Histologically, follicular dendritic cell sarcoma is primarily classified into two types: (1) Conventional follicular dendritic cell sarcoma, characterized by tumor cells arranged in layers, bundles, and diffuse patterns, accompanied by a small number of lymphocytes; and (2) EBV+ IFDCS, which consists mainly of scattered spindle or oval tumor cells with a significant presence of lymphocytes and plasma cells.

The pathological features observed in the cases included in this study are as follows: All lesions were solitary and had well-defined margins from adjacent structures. A fibrous capsule was observed, containing small blood vessels, which underlies the delayed enhancement noted in the capsule on MRI. The lesions generally appeared as grayish-white to grayish-yellow masses. Tumor cells exhibited spindle-shaped or oval morphology, arranged in interlacing and whorl-like patterns, with significant cellular atypia and visible mitotic figures. The stroma exhibited extensive infiltration by lymphocytes and plasma cells, accompanied by vascular proliferation, cystic degeneration, and necrosis.
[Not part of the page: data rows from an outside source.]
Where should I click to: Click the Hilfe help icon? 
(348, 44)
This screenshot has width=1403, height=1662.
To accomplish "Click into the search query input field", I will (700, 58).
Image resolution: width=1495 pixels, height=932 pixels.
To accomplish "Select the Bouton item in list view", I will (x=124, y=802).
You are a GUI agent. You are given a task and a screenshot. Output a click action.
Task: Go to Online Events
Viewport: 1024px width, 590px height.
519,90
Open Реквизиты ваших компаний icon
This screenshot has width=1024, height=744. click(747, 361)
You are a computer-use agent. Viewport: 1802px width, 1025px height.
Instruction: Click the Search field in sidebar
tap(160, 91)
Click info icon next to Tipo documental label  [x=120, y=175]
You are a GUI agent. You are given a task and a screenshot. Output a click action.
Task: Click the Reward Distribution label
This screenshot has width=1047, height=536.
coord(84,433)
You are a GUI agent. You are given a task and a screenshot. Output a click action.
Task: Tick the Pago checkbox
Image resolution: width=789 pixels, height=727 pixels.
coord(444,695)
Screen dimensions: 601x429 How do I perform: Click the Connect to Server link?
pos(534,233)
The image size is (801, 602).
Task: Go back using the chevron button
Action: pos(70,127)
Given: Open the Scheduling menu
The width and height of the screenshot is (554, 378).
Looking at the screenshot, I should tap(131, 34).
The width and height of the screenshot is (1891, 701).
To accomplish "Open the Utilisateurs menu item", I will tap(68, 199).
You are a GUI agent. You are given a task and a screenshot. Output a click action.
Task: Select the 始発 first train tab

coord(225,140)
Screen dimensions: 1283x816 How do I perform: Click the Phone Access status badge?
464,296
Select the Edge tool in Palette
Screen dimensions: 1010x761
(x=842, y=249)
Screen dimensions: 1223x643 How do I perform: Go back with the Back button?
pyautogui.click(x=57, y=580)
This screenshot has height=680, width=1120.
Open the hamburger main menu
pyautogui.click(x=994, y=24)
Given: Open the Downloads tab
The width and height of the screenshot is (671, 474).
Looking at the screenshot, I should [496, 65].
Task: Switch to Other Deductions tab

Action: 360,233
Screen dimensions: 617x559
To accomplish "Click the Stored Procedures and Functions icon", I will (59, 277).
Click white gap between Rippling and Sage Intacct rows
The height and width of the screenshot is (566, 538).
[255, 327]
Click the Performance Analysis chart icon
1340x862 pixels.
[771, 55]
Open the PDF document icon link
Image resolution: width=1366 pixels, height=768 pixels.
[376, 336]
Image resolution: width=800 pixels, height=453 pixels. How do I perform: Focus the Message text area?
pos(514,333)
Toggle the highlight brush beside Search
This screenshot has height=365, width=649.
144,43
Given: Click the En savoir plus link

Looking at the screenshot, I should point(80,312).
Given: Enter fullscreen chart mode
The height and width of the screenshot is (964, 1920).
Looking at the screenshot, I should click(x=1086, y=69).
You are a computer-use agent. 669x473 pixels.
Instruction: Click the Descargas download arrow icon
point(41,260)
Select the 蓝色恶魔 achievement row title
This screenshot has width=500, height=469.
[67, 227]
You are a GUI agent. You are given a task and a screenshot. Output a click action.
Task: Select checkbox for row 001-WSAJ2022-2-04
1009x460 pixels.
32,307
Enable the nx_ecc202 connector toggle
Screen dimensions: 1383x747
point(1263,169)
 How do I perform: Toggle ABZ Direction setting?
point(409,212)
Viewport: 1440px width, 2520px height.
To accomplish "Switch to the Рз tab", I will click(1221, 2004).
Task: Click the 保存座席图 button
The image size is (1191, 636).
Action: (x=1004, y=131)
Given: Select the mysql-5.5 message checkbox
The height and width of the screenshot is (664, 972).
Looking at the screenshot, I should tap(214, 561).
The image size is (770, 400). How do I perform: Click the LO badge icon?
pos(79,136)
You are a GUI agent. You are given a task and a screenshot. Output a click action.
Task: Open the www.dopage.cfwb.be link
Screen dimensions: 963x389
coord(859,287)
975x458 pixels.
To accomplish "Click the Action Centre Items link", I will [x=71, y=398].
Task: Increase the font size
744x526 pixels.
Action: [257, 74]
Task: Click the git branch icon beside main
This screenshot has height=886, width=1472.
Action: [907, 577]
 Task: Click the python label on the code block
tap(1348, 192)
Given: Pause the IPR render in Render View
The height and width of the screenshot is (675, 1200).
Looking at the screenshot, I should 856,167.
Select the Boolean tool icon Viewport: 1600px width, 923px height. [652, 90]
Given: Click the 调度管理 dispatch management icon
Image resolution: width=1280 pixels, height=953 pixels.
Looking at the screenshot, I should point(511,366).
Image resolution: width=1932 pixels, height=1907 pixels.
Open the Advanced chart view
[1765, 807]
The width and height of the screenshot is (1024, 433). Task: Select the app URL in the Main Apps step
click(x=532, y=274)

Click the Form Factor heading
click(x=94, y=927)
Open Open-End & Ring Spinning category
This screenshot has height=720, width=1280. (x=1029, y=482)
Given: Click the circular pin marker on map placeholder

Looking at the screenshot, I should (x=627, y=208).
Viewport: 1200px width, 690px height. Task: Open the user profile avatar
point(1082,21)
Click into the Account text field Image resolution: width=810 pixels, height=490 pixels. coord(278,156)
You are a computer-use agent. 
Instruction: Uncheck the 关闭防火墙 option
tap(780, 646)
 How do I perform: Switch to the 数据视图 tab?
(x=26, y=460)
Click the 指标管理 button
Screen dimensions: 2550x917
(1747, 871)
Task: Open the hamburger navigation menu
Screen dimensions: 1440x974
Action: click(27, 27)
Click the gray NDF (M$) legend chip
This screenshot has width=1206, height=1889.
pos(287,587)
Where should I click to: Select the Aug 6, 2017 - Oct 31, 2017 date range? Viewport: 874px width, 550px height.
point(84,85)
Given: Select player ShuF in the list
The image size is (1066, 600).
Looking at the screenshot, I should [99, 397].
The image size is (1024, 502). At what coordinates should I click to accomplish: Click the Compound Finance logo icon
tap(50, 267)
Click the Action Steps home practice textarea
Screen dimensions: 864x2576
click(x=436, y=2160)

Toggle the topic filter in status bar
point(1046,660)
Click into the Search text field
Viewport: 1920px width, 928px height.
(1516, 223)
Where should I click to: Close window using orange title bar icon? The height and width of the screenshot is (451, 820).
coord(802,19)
In terms of IHC, the tumors commonly expressed one or more follicular dendritic cell markers (CD21, CD23, and CD35) to varying extents. All cases tested positive for EBER through in situ hybridization. Among the 16 cases of EBV+ IFDCS examined in this study, 5 cases (31%) were found to be positive for IgG4, suggesting the necessity for further research into the association between EBV+ IFDCS and IgG4-related sclerosing disease.

The CT imaging characteristics of the 14 cases of hepatic and splenic lesions in this study are summarized as follows: Most tumors were asymptomatic and detected incidentally during routine physical examinations. Calcification was occasionally noted, with only one case exhibiting peripheral encapsulated calcification. Necrosis and cystic degeneration were common in larger tumors. Among the 5 cases (31%) with tumor diameters ranging from 1.9 cm to 4.9 cm, no central necrosis or cystic degeneration was observed. In contrast, the 9 cases (69%) with diameters between 3.6 cm and 19 cm displayed areas of necrosis. Of these, 4 cases showed no changes in the extent of necrosis and cystic degeneration in the venous phase following enhancement, which pathology confirmed as liquefactive necrosis. In 5 cases, the areas of cystic degeneration and necrosis diminished in the venous phase compared to the arterial phase, which pathology identified as incomplete coagulative necrosis.

On CT, areas of cystic degeneration and necrosis showed no significant delayed enhancement. On non-contrast scans and delayed phases, 13 cases (93%) appeared iso- or hypodense. We speculate that this phenomenon may be attributed to slow tumor growth, sparse tumor cell distribution, and adequate blood supply. The 13 cases of hepatic and splenic EBV+ IFDCS displayed an enhanced filling-in pattern, with mild to moderate enhancement in the arterial phase. Additionally, 4 cases demonstrated prominent enhanced chaotic vascular shadows in the CT arterial phase. The lesions continued to enhance in the portal venous and delayed phases, likely related to the presence of small vessels within the tumor. Delayed enhancement is believed to be associated with extensive inflammatory cell infiltration, high cellular density, and potentially the lymphocyte-rich stroma (12).

One case of hepatic EBV+ IFDCS (diameter 1.9 cm) exhibited a rapid wash-in and slow wash-out enhancement pattern, differing from other hepatic and splenic EBV+ IFDCS cases. This variation is likely attributable to the small size of the lesion, dense vascular distribution, and the absence of necrosis or cystic degeneration. The inconsistent enhancement pattern observed in the liver aligns with findings from previous studies (13).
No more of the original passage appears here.